Disclosure of Invention
The present invention provides a method and a storage structure for rapidly verifying consistency of multiple copies in distributed storage, aiming at providing a method for improving consistency detection speed, reducing bandwidth consumption of a storage host, and accelerating data verification speed.
The technical scheme adopted by the invention for solving the technical problem is as follows:
a method for rapidly checking consistency of a plurality of copies of distributed storage, wherein the distributed storage adopts a processing architecture of a control host and a storage host, and the method comprises the following steps:
A. uniformly dividing a stored file into a plurality of data segments in advance, wherein each data segment is provided with a first hash value which corresponds to the data segment independently, and a flag bit for indicating whether the corresponding first hash value is expired or not;
B. when a write request is received, calculating a corresponding zone bit according to the offset and the length of the write request, and setting the zone bit to be overdue;
C. and screening out expired zone bits, and calculating a second hash value of the whole file according to the first hash value of each data segment after updating the first hash value corresponding to the zone bits.

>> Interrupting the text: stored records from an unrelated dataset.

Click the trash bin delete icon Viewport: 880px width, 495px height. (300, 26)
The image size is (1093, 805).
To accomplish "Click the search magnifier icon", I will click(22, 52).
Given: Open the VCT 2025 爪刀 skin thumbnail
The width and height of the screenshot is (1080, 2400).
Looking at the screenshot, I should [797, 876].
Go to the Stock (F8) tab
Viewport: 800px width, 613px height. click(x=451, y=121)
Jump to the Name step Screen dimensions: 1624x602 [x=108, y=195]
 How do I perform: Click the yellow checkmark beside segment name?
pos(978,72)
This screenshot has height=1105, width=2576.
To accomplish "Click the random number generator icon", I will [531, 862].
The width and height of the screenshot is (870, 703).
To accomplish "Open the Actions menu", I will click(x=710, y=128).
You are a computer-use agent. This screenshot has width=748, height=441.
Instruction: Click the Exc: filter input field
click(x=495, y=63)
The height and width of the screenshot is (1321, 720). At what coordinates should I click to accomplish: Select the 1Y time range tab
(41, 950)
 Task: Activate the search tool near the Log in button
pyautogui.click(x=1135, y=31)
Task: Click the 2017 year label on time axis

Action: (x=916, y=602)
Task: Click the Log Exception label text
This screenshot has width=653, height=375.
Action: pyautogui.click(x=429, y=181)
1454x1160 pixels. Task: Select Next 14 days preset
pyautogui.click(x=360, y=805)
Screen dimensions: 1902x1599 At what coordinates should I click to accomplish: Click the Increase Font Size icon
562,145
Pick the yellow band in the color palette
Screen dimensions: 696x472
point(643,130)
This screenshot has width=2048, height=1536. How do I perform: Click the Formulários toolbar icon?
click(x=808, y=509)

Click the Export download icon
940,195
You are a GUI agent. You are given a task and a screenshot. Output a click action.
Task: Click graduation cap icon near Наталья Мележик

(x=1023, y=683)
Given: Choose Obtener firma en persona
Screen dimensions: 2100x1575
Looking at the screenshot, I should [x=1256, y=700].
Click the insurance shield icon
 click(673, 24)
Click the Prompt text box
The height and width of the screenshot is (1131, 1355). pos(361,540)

According to the method for rapidly checking consistency of the distributed storage multi-copy, the first hash value and the zone bit are saved by adopting an additional new file.
In the method for rapidly checking consistency of the distributed storage multi-copy, during initialization, both a first hash value and a flag bit are set to be 0; and setting the first hash value corresponding to the unwritten data segment as 0.
The method for rapidly checking consistency of multiple copies of distributed storage comprises the following specific steps:
a1, dividing a stored file into a plurality of data segments in advance, wherein the size of each data segment is 4M, and performing initialization setting;
a2, each data segment is provided with a separately corresponding first hash value and a flag bit for indicating whether the corresponding first hash value is expired.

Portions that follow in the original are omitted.